Controlled Transport between Fermi Superfluids Through a Quantum Point Contact

TL;DR

This paper explores the transport phenomena between two Fermi superfluids connected via a quantum point contact, revealing multiple regimes like Andreev reflection, self-trapping, and Josephson oscillations, with potential experimental verification.

Contribution

It introduces a unified setup capable of realizing and analyzing three distinct charge transport behaviors in Fermi superfluids, highlighting the crossover dynamics.

Findings

Identification of three transport regimes: Andreev reflection, self-trapping, Josephson oscillation.

Analysis of atom number difference dynamics under various conditions.

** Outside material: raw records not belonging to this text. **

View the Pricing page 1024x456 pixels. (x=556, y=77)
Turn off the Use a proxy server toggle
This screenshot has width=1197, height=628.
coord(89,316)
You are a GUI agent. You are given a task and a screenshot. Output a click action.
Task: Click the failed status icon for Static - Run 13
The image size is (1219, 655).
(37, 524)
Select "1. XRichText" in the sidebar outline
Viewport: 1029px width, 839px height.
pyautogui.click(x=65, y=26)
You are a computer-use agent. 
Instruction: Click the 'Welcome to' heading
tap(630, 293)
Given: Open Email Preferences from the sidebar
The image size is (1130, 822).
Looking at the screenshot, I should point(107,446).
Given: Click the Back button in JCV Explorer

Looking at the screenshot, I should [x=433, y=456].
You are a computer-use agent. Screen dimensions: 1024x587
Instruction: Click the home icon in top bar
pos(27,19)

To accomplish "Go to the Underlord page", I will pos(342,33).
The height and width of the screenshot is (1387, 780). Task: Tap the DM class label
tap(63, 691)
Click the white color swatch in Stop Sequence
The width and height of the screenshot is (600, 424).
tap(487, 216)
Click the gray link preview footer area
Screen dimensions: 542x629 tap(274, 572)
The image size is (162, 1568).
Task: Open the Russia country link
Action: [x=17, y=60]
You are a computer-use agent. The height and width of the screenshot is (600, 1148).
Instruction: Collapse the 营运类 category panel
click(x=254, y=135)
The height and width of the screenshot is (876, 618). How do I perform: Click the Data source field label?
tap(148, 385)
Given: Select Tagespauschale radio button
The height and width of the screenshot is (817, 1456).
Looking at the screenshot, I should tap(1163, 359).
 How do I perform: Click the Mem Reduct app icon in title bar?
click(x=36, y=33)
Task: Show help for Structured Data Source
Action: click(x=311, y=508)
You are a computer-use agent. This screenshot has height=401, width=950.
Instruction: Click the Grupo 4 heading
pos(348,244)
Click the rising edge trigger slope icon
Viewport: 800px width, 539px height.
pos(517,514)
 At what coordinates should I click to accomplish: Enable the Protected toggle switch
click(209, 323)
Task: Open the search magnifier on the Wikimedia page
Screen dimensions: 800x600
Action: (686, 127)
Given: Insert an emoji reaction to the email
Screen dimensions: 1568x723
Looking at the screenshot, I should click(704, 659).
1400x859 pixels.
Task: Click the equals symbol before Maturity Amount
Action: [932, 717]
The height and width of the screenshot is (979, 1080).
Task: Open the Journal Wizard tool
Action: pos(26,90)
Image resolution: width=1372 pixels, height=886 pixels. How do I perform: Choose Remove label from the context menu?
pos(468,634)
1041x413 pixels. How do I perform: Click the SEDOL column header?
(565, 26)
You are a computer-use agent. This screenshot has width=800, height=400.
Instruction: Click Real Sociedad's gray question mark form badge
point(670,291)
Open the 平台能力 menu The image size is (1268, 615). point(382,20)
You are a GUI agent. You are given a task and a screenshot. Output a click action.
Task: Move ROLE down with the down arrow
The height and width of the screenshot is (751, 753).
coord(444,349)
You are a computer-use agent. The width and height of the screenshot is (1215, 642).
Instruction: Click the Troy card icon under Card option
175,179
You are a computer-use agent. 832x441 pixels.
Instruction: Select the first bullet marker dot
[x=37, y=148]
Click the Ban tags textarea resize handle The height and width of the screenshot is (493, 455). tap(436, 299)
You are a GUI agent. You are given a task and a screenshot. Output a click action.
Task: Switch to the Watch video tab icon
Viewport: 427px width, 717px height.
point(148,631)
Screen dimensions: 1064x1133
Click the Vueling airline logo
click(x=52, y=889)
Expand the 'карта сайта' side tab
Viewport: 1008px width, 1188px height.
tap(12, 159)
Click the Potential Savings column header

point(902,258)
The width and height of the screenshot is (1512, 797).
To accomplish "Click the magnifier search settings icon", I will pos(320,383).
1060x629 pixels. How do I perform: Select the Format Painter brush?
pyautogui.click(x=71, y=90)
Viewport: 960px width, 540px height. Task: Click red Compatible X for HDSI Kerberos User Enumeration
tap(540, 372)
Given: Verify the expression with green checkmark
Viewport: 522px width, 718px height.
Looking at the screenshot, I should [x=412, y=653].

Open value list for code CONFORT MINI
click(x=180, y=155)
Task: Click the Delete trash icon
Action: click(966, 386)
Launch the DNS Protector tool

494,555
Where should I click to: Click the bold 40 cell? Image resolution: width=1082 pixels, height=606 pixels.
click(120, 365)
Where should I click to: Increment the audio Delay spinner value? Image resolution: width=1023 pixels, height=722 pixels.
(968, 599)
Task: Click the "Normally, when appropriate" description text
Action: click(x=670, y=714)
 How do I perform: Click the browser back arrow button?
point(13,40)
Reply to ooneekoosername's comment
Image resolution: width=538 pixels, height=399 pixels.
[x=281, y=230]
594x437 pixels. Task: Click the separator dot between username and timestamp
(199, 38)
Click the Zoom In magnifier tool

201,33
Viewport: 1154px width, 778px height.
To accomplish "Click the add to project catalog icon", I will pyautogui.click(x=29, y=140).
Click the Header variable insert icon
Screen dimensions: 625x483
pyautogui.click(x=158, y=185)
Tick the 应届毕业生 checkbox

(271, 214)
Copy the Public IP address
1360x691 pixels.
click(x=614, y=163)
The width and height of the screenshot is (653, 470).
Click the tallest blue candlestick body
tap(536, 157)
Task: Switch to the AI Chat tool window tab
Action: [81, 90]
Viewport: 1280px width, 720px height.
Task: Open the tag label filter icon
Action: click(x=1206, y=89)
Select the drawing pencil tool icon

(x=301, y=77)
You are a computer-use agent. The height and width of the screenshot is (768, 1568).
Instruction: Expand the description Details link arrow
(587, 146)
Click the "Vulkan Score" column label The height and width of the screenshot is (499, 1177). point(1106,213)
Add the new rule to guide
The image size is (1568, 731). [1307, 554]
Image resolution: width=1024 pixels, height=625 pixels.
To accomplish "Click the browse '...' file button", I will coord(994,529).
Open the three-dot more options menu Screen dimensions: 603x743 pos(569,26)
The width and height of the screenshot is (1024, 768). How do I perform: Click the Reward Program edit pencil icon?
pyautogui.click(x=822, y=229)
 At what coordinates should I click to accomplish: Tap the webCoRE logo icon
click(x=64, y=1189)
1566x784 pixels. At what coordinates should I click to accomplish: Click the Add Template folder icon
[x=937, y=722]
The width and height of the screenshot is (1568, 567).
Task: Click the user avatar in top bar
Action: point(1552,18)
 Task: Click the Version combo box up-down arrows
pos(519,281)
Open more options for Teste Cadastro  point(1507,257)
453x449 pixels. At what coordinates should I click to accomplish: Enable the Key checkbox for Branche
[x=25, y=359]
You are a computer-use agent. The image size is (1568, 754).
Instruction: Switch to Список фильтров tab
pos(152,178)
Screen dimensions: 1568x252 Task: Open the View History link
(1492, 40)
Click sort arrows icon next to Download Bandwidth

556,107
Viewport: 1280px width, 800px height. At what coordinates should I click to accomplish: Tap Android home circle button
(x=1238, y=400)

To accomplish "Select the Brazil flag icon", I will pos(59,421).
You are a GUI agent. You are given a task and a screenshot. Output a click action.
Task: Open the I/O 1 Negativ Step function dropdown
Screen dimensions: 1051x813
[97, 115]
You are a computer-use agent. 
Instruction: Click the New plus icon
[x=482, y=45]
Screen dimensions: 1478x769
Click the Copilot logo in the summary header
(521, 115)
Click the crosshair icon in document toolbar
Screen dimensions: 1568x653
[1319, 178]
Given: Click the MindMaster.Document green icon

Potential for experimental verification in current cold atomic gas systems.

Abstract

Recent advances in experimental techniques allow one to create a quantum point contact between two Fermi superfluids in cold atomic gases with a tunable transmission coefficient. In this Letter we propose that three distinct behaviors of charge transports between two Fermi superfluids can be realized in this single setup, which are the multiple Andreev reflection, the self-trapping and the Josephson oscillation. We investigate the dynamics of atom number difference between two reservoirs for different initial conditions and different transmission coefficients, and present a coherent picture of how the crossover between different regimes takes place. Our results can now be directly verified in current experimental system.